35. d) Hinsichtlich der bei Inkrafttreten des Gemeinsamen Zolltarifs schon bestehenden Abgabenbelastung ¡st es jedoch nicht ausgeschlossen, daß von der Gemeinschaft abgeschlossene Abkommen mit Drittländern im Ausgangsverfahren von Bedeutung sein könnten.

36. In diesem Zusammenhang wurde namentlich — weil Bananenimporte offenbar zum Teil aus diesen Ländern kamen — von AKP-Abkommen gesprochen. Tatsächlich enthalten sie Bestimmungen, die die Erhebung zollgleicher Abgaben untersagen, soweit es sich nicht — was für Bananen zutrifft — um Marktordnungswaren handelt (vgl. etwa Artikel 130 des 3. AKP — EWG-Abkommens; Artikel 168 des 4. AKP — EWG-Abkommens). Daraus folgt dann für entsprechende Einfuhren, daß die Erhebung der Verbrauchsteuer auf frische Bananen insgesamt unzulässig war (also auch in Höhe des bei Inkrafttreten des Gemeinsamen Zolltarifs geltenden Satzes von 90 LIT/kg). Dazu kann außerdem — i. S. d. zweiten Frage — angemerkt werden, daß die genannten Bestimmungen im Sinne unserer Rechtsprechung unmittelbar anwendbar sind und entgegenstehendes nationales Recht zu verdrängen vermögen (ich verweise dazu auf die Rechtsprechung zu verschiedenen von der Gemeinschaft abgeschlossenen Abkommen, insbesondere die Urteile in den Rechtssachen 104/81 — betreffend das Freihandelsabkommen mit Portugal —; 12/86 — betreffend das Assoziierungsabkommen mit der Türkei; 18/90 — betreffend das Kooperationsabkommen mit Marokko).
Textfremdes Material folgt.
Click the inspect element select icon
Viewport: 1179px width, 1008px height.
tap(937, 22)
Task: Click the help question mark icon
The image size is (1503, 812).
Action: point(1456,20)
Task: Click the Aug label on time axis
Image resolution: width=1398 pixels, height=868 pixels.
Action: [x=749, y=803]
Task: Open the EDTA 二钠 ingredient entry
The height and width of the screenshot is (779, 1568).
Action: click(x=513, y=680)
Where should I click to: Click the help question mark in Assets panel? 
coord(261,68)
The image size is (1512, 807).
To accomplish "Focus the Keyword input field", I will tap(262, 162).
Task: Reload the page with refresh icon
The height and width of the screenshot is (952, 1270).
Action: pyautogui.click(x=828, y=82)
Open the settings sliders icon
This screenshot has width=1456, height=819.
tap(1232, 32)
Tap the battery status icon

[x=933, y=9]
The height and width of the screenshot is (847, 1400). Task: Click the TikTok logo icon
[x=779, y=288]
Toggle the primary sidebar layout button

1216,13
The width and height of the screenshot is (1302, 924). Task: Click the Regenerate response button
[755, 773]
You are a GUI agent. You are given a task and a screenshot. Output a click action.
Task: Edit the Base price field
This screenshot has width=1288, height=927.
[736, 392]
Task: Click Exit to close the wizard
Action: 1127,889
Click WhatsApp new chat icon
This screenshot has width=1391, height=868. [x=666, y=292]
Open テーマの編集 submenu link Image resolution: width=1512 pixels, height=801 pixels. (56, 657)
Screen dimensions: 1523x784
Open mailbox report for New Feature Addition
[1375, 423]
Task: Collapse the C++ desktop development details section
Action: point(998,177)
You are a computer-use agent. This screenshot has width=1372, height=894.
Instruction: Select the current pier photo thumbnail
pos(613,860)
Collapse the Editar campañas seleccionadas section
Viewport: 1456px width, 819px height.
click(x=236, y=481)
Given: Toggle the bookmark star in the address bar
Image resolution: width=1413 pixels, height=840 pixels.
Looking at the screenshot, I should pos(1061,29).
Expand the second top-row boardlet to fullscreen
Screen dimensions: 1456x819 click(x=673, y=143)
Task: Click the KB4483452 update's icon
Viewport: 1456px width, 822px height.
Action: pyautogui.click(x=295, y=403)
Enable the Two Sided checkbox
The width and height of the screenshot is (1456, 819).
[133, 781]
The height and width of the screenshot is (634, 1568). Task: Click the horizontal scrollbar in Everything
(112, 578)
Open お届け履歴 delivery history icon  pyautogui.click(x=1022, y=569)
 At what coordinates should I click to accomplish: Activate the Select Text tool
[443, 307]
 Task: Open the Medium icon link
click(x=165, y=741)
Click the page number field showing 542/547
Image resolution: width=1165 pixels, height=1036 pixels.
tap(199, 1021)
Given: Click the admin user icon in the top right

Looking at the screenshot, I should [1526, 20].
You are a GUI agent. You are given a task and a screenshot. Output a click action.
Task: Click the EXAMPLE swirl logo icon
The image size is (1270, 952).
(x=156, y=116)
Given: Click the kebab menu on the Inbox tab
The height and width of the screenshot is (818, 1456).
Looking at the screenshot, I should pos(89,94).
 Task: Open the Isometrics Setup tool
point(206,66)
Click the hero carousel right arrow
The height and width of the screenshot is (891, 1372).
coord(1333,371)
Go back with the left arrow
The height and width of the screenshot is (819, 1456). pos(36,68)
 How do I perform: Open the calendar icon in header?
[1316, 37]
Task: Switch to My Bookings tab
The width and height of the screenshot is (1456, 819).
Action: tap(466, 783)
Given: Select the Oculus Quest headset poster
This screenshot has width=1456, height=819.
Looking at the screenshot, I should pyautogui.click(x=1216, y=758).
37. Zu anderen eventuell in Betracht kommenden Abkommen (die — weil die Herkunft der in den Ausgangsverfahren zu behandelnden Waren nicht durchweg bekannt war — von der Kommission nicht erschöpfend dargestellt und untersucht worden sind) kann darüber hinaus lediglich in allgemeiner Weise gesagt werden, daß aus ihnen unter Umständen gleichfalls auf die Unzulässigkeit der Abgabenerhebung in vollem Umfang geschlossen werden kann, soweit sie in klarer Form die Erhebung von zollgleichen Abgaben untersagen und davon Agrarerzeugnisse unter Einschluß der Bananen nicht ausgenommen sind. Die dafür notwendigen Untersuchungen wären im Ausgangsverfahren vorzunehmen, gegebenenfalls unter abermaliger Befassung des Gerichtshofes gemäß Artikel 177 EWG-Vertrag.

C — Schlußantrag

38. Nach alledem schlage ich vor, auf die uns gestellten Fragen so zu antworten:

1) Eine Abgabe, mit der nur aus dritten Ländern direkt importierte Waren belastet werden, ist nicht als inländische Abgabe, sondern als eine Abgabe mit gleichen Wirkungen wie Zölle anzusehen.

2) Artikel 95 ist auf derartige Abgaben nicht anzuwenden.

3) Soweit derartige Abgaben nach Inkrafttreten des Gemeinsamen Zolltarifs neu eingeführt oder erhöht wurden, ist dies mit dem Gemeinsamen Zolltarif nicht vereinbar. Soweit solche Abgaben schon vor Inkrafttreten des Gemeinsamen Zolltarifs bestanden haben, werden sie nur unzulässig aufgrund einer sich darauf beziehenden Gemeinschaftsbestimmung. Als solche kommt in Ansehung von Bananen nicht der Artikel 22 der Verordnung (EWG) Nr. 1035/72 in Betracht, weil Bananen von dieser Marktordnung nicht erfaßt werden. Dagegen können von der Gemeinschaft abgeschlossene Abkommen zur Unzulässigkeit der Abgabenerhebung führen, soweit sie ein klares Verbot der Erhebung von zollgleichen Abgaben enthalten, das auch für Bananen gilt.

4) Soweit dem Gemeinschaftsrecht ein klares Verbot der Erhebung von zollgleichen Abgaben entnommen werden kann, darf ein nationales Gesetz, das dem entgegensteht, nicht angewandt werden.